Note: Multiple jobs writing to a single partition at the same time is not supported. The behavior does not result in data errors, but can lead to job failover.

Parallelism #

It is recommended that the parallelism of sink should be less than or equal to the number of buckets, preferably equal. You can control the parallelism of the sink with the sink.parallelism option.

Option Required Default Type Description
sink.parallelism
No (none) Integer Defines the parallelism of the sink operator. By default, the parallelism is determined by the framework using the same parallelism of the upstream chained operator.

Expiring Snapshot #

Table Store generates one or two snapshots per commit.
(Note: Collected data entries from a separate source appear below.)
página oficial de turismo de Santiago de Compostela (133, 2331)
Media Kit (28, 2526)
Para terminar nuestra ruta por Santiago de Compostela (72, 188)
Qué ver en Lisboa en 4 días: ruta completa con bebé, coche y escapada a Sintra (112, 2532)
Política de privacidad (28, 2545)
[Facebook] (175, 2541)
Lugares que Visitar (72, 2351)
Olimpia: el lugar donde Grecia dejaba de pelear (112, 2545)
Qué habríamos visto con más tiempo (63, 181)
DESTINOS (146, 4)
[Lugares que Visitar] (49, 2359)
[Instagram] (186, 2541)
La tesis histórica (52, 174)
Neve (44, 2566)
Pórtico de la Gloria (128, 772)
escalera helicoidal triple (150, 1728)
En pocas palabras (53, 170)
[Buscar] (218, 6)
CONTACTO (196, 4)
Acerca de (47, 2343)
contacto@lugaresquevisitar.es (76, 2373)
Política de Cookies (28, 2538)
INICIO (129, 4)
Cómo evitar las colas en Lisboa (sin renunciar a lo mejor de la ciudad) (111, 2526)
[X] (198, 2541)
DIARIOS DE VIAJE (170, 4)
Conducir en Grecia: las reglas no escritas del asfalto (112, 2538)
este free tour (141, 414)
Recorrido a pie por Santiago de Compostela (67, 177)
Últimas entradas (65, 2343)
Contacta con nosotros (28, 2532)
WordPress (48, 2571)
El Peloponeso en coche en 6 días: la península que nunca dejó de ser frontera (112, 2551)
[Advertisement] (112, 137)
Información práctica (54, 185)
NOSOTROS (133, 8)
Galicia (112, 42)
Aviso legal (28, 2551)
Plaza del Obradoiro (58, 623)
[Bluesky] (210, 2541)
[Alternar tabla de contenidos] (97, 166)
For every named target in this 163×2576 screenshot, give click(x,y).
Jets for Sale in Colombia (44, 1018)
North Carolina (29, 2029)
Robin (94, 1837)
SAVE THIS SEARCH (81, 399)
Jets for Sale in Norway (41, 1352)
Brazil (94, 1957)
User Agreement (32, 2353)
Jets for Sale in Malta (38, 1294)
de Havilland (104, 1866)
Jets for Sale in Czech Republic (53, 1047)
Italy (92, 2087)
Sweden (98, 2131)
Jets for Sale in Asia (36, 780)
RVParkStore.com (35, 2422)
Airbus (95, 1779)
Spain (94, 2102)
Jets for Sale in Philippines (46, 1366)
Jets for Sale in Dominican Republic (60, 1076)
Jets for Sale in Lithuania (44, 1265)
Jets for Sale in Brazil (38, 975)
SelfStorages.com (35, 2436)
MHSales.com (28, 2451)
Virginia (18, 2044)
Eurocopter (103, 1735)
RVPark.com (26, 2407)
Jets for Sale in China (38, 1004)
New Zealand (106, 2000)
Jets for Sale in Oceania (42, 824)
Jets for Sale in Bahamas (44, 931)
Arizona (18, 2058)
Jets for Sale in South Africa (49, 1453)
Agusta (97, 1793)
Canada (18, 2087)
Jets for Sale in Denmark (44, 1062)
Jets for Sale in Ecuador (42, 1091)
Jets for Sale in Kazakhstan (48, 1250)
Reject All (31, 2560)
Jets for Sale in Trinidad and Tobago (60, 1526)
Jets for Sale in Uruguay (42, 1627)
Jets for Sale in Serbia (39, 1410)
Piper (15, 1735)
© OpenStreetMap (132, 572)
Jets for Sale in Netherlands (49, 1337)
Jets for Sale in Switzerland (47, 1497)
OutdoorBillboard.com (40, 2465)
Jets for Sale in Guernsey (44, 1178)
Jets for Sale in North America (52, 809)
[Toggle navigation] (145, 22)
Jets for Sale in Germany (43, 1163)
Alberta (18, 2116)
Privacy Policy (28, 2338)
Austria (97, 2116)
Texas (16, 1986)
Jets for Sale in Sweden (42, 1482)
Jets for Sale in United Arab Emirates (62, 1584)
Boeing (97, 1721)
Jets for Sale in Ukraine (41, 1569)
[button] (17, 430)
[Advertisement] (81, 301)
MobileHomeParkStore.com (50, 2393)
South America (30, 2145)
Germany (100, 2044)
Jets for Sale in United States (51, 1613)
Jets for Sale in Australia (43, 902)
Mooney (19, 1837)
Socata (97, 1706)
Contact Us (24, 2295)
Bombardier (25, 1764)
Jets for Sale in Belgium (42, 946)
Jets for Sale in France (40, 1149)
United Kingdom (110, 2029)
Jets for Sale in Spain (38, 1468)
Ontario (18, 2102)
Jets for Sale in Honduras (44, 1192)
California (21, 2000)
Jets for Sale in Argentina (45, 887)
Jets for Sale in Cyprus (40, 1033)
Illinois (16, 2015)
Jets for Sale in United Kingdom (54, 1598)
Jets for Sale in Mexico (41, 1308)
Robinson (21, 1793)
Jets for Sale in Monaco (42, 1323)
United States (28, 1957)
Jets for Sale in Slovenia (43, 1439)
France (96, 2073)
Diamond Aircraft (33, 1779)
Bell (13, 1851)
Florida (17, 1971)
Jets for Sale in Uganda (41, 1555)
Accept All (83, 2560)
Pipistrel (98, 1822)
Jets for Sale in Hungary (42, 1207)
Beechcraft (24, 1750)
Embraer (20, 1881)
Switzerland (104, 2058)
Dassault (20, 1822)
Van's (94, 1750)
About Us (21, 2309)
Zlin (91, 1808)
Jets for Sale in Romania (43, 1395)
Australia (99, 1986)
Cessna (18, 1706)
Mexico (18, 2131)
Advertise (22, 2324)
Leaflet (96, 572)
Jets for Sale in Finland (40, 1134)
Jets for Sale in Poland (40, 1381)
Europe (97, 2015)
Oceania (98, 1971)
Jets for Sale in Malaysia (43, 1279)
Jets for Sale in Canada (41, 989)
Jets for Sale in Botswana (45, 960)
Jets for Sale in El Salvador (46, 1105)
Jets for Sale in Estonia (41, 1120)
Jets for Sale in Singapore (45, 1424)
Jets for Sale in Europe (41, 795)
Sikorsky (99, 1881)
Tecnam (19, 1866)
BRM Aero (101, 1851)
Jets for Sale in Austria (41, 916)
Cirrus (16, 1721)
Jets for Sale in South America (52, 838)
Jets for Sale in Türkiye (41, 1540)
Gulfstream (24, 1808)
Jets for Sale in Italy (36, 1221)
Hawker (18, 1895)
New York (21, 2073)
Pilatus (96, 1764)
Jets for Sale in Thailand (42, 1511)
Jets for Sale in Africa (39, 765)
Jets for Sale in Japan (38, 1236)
To avoid too many snapshots that create a lot of small files and redundant storage, Table Store writes defaults to eliminate expired snapshots:

Option Required Default Type Description
snapshot.time-retained
No 1 h Duration The maximum time of completed snapshots to retain.
snapshot.num-retained.min
No 10 Integer The minimum number of completed snapshots to retain.
snapshot.num-retained.max
No Integer.MAX_VALUE Integer The maximum number of completed snapshots to retain.

Please note that too short retain time or too small retain number may result in:

  • Batch query cannot find the file. For example, the table is relatively large and the batch query takes 10 minutes to read, but the snapshot from 10 minutes ago expires, at which point the batch query will read a deleted snapshot.
  • Continuous reading jobs on FileStore (Without Log System) fail to restart. At the time of the job failover, the snapshot it recorded has expired.

Performance #

Table Store uses LSM data structure, which itself has the ability to support a large number of updates. Update performance and query performance is a tradeoff, the following parameters control this tradeoff:

Option Required Default Type Description
num-sorted-run.compaction-trigger
No 5 Integer The sorted run number to trigger compaction. Includes level0 files (one file one sorted run) and high-level runs (one level one sorted run).
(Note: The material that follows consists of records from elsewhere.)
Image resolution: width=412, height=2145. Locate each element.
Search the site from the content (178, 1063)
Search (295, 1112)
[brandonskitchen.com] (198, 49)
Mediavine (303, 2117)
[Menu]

The compaction-trigger determines the frequency of compaction. The smaller the number of sorted run, the more compaction occurs, and the larger the number of sorted run, the less compaction occurs.

  • The larger num-sorted-run.compaction-trigger, the less merge cost when updating data, which can avoid many invalid merges. However, if this value is too large, more memory will be needed when merging files because each FileReader will take up a lot of memory.

  • The smaller num-sorted-run.compaction-trigger, the better performance when querying, fewer files will be merged.

Write Stalls #

The Writer automatically maintains the structure of the LSM, which means that there will be asynchronous threads constantly compaction, but if write speed is faster than the compaction speed, write stalls may occur. Writing will be stopping.

If we don’t limit writing, we will have the following problems:

  • Increasing space scaling, which can lead to running out of disk space.
  • Increasing read amplification, which greatly reduces read performance.

The following parameters determine when to stop writing:

Option Required Default Type Description
num-sorted-run.stop-trigger
No 10 Integer The number of sorted-runs that trigger the stopping of writes.

Memory #

There are three main places in the Table Store’s sink writer that take up memory:

  • MemTable’s write buffer, which is individually occupied by each partition, each bucket, and this memory value can be adjustable by the write-buffer-size option (default 64 MB).
  • The memory consumed by compaction for reading files, it can be adjusted by the num-sorted-run.compaction-trigger option to change the maximum number of files to be merged.
  • The memory consumed by writing file, which is not adjustable.